Il l’avait déflorée à 20 ans, il y a vingt-ans. Du temps des lettres qui prennent le temps. L’action après les tentations, l’attente, toutes les tentatives, détentes, lascive, tenter sans se lasser, s’enlacer tant et tant. Dans l’ombre ou dans la lumière, paravent ou par derrière, le huis-clos, les oui plus hauts, les yeux ouverts. Ils écrivirent l’histoire qu’ils voulaient vivre, l’histoire d’une femme de chambre, d’un homme de chambre, dans le secret et en totale liberté où le seul extrême était la Vérité de leurs êtres, ils osèrent, ils furent.
Jusqu’à ce que vienne le temps de vivre sa vraie vie après avoir suivi toutes ces envies, une vie si ordinaire qu’elle en devient extraordinaire, de quotidien qui fait du bien, une vie que l’on voit, une vie où l’on court pour rattraper un modèle, concept du bonheur, travail, famille, patrie sans heurt.
Et ils étaient bien, dans leur aveuglement volontaire, à essayer de faire leur la vie qu’ils avaient imaginée.
Elle pensait parfois à lui, comme une vague un peu plus forte, une grande marée.
Il n’a pas oublié l’ivresse de la liberté et l’intensité de ce vécu unique avec elle.
Les grandes marées la chatouillaient trop, érodaient ses souvenirs, rouvraient la plaie de sa défloraison d’exception. Déraison. Déraillé. De la raie. Arrêtée.
Le goût de la liberté lui piquait la langue, il eut peur de devenir vieux, de mourir sec.
Ils se sont retrouvés au temps des mails qui vont vite, ont dit vit. Hésite. Est-ce que le souvenir mérite que l’on tue le désir confus. Con fusion. Faut-il se contenter de vivre puisque revivre est impossible. Peut-on se contenter de ce qu’on est lorsqu’on a tant été. Le virtuel présent ravivait les couleurs du passé réel sans qu’on sache si sans qu’on cache on pourra conjurer et conjuguer au futur. Alors ils furent lâches. Prise la décision du rien.
Elle a voulu tuer le désir de lui, ne plus l’attendre. Il voulait la garder dans son monde fantasmatique.
Elle lui a menti, il est venu à l’Orangerie.
Avec un joli travelling. Elle reprend son souffle avant d’entrer dans la pièce principale ; la caméra perçoit cette fraction de seconde où il la reconnaît.
20 ans…
Le rien, ça se consomme vite. Mais elle voulait cela, pour ne plus se consumer.
Ils se sont quittés dans le silence d’un regard. Avec au fond d‘eux la douce certitude du vécu.

DONNÉES FOURNIES -
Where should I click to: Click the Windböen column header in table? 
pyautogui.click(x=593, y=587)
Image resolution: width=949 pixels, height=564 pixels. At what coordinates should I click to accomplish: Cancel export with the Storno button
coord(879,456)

TRAVAIL DEMANDÉ -
1. Relevez dans le texte tous les fragments séparés par des points qui viennent juste après les mots « sa défloraison d'exception ».
2. Répondez à ces questions d'après le texte.
(a) À quel âge l'avait-il déflorée ?
(b) Où est-il venu après qu'elle lui a menti ?
(c) De quoi eut-il peur quand le goût de la liberté lui piquait la langue ?

RÉPONSES RÉDIGÉES -
1. Déraison ; Déraillé ; De la raie ; Arrêtée.

2.
(a) À 20 ans.
(b) À l'Orangerie.
(c) De devenir vieux, de mourir sec.